On Sun, Nov 10, 2024 at 01:52:16PM -0800, tomhajjar wrote:
Lessons should be learned from how QucsStudio has "devolved". Old schematics are not supported and changes made to the file format under the guise of adding PCB capability has failed. One needs 3 versions of QucsStudio to use older projects. The so called PCB extensions are worthless. The "latest" version of QucsStudio is old and has bugs that may never be fixed.
Qucs schematics are fragile for the reasons explained earlier. Old schematics would not be worthless if they contained complete circuits rather than what could be characterised as incomplete drawings.
Here's a quiz, in an attempt to make it a little more clear.

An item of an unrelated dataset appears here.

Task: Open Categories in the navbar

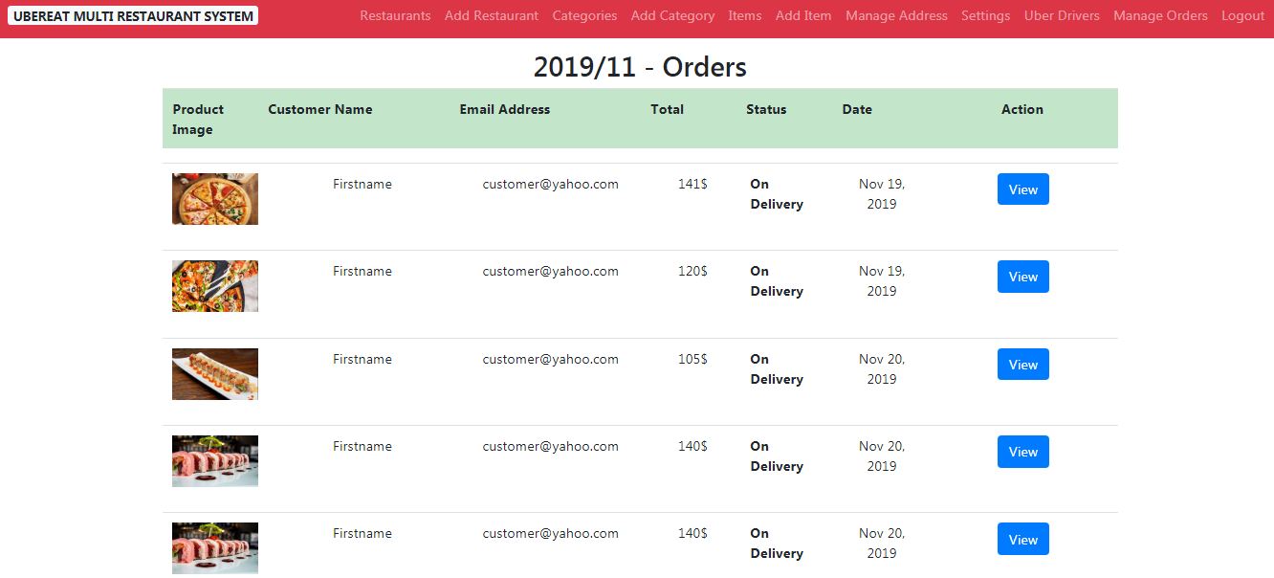Action: coord(584,15)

Look at the Resistor instances current vs. proposed. Which one is easier to make sense of, regardless of the Qucs GUI version? Now imagine, far future. You find the Qucs version number at the top of the old schematic file, to five digits. (Assume Qucs is long dead and won't compile). Also, you have totally forgotten about Verilog syntax. Now which of the Resistors is easier to work with? Bonus points: Imagine two of them, with a connection in between.
KiCAD's added simulation capabilities are version specific. A project done under version 6 may not work under newer versions. One is forced to either have multiple versions of KiCAD or update every project like QucsStudio requires.

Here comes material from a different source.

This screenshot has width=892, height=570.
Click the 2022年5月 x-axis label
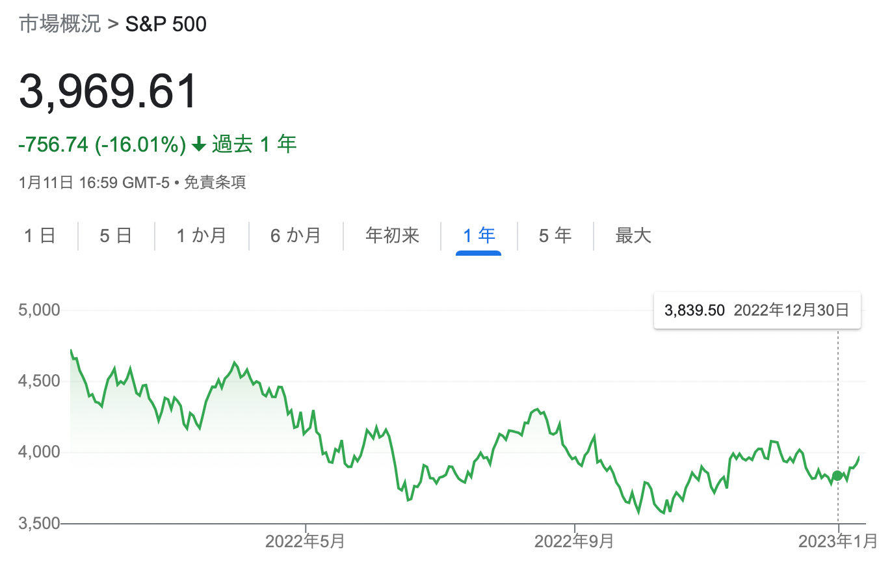(306, 541)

Interchange between Qucs and KiCAD should focus on standard representation of circuit models. These won't break across tool versions. At the very least, the rules won't change all the time, and the relevant data will be permanent in principle, easy to validate, easy to fix.
"QucsStudio". Not sure what they are trying to achieve. The combination "nonstandard" and "closed source" raises a red flag. Also known as lock-in. Perhaps standardisation may strenghten the bridges to non-free tools. I do not personally believe that these tools will benefit much from it, as standardisation is the seed for competitive high quality free implementations.

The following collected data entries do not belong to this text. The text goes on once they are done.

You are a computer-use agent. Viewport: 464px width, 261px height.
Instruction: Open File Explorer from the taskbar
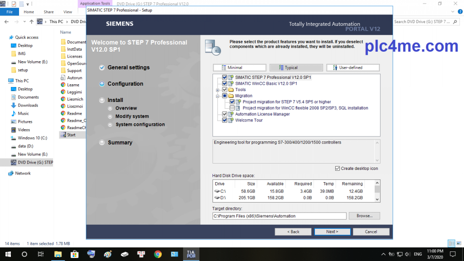point(58,254)
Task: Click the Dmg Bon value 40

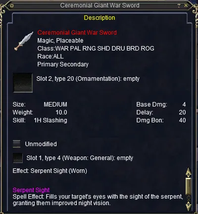Action: click(182, 120)
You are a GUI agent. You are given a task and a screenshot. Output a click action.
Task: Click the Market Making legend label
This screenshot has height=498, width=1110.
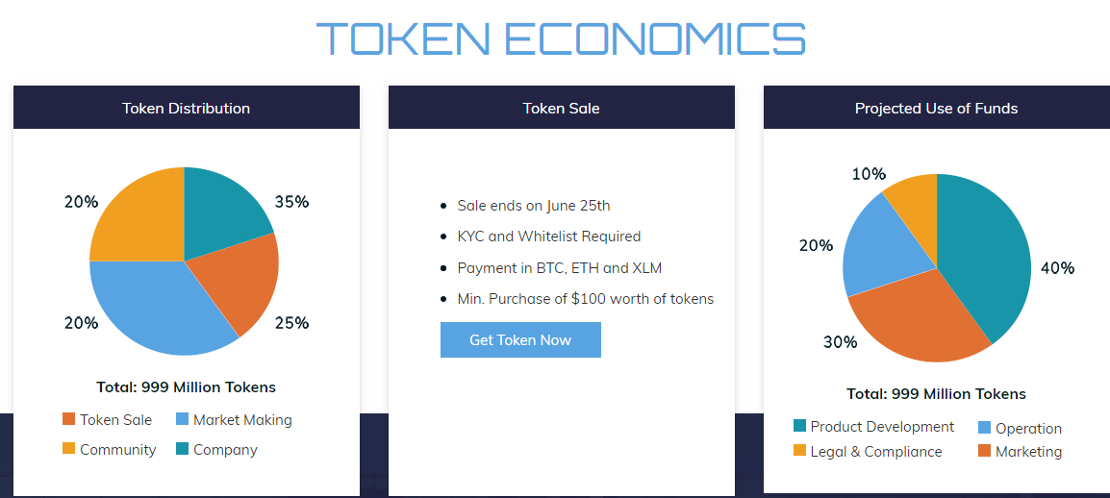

Also what is gained by changing file formats when ngspice won't be changing in concert?
Ngspice does not understand schematics, and offers no uniform syntax for device instanciation. Ngspice requires schematics to be "netlisted", known issue from Qucsator. Moving to a self contained standard schematic format will not change anything about the internal representation within Qucs, nor the way netlists for ngspice are created. After all, the goal here is not to fix the problems with ngspice, but to standardise circuit representation and schematic interchange. Improvements like decoupling could be implemented by the interested parties.
The file format used for schematics not suited well and needs a replacement.
Connectivity is implicit. The parser, netlister and everything in between relies on guesswork to make connections between devices. This guesswork depends on a device library, an unnecessarily and tricky to manage moving target. We need named signals/wires/nodes and named ports, as well as explicit connectivity.
Parameters are by position. Parameter names are implicit, but required by the netlister, and simulators. This requires a fragile mapping that unnecessarily relies on a symbol library. Currently, it is hard to validate that a device in a library satisfies symbol used in a schematic.
The simulator lock-in is mainly a consequence of the above. The idea here is to make simple things simple, and harder things possible. One option is to use the IEEE 1364-2005 inspired format (see ROADMAP), but any other that fixes the above points will be fine for now.
There is funding available for this work.